My second choice is tell her in a nice way that we are at a point where we are afraid to do any more work and it will be better if we negotiate to get paid for the portion of the work that is completed and she start fresh with a new contractor.

My last choice is to free myself up so that I don't lose 10 times what this job is worth. Give her all her money back and move forward with making money on other jobs. There has been many times I've refused to take jobs, or cancelled jobs that I thought were going to turn bad and I made 10 times more money.

Not all money is good money and remember that every bad review haunts you for the rest of your life. BBB reviews take time to answer and the thinking and worrying can drain you to the point you hate everyone and lose your will to work. 

You don't want to step on dollars to pick up nickels.


----------



## tenon0774 (Feb 7, 2013)

pcplumber said:


> You don't want to step on dollars to pick up nickels.


:thumbsup:


Precisely


----------



## Rio (Oct 13, 2009)

Having had personal experience with having a jerk of a customer attack me and my company through it, The BBB is no big deal. 

We got a letter from them with the allegations from the 'client', all of which were a bunch of lies and when I asked the BBB if they were prepared to defend themselves legally by publishing these lies they said something to the effect that if we responded to the accusations with an explanation then the complaint would be shelved.

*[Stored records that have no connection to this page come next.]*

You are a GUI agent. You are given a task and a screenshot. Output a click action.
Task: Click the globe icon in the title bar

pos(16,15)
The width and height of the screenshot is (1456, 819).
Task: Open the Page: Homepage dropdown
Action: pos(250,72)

We did so and that was the end of it although I think the jerk would have the opportunity to respond to our response and then we would have the final opportunity to respond. In any case the BBB had the common sense to avoid publishing false allegations.


----------



## Calidecks (Nov 19, 2011)

I've read articles where companies are fighting back

http://articles.washingtonpost.com/2012-12-04/local/35625084_1_yelp-online-reviews-defamation


----------



## TNTRenovate (Aug 19, 2010)

tenon0774 said:


> Sometimes...
> 
> Discretion, is the better part of valor.


How does that apply to this situation?


----------



## pcplumber (Oct 12, 2008)

*Not shelved here.*



Rio said:


> Having had personal experience with having a jerk of a customer attack me and my company through it, The BBB is no big deal.
> 
> We got a letter from them with the allegations from the 'client', all of which were a bunch of lies and when I asked the BBB if they were prepared to defend themselves legally by publishing these lies they said something to the effect that if we responded to the accusations with an explanation then the complaint would be shelved.
> 
> We did so and that was the end of it although I think the jerk would have the opportunity to respond to our response and then we would have the final opportunity to respond. In any case the BBB had the common sense to avoid publishing false allegations.



I would think the BBB rules are similar in other states and the case is closed when all parties are finished responding, but not shelved. A closed case is visible to the public for three years and the intelligent customers will check you out with the BBBB before Yelp. 

I was being a smart butt with the BBB for several years and was responding with really bad and insulting things about customers. I was not aware that there was a link where all my responses were visible for the world to see.

The best thing to do is to avoid every review because if you let this job turn into a bad review you may get another and then another and then you will have many reviews haunting you for life.

Dr. Laura Schlessinger would say, "do the right thing" and then she goes to commercials.


----------



## rrk (Apr 22, 2012)

woodworkbykirk said:


> a few years back we did a remodel for a woman who was bipolar.


I have done that twice hopefully never again. What a nightmare, they should be forced to wear a sign. There is no way out without losing money or time. They always seemed to have a lot of time.

That's when I came up with my 1 day rule, I will fix/replace it if I can do it in 1 day. And then never ever call me again for anything. I would easily spend more than a day fighting with them, so I am ahead.


----------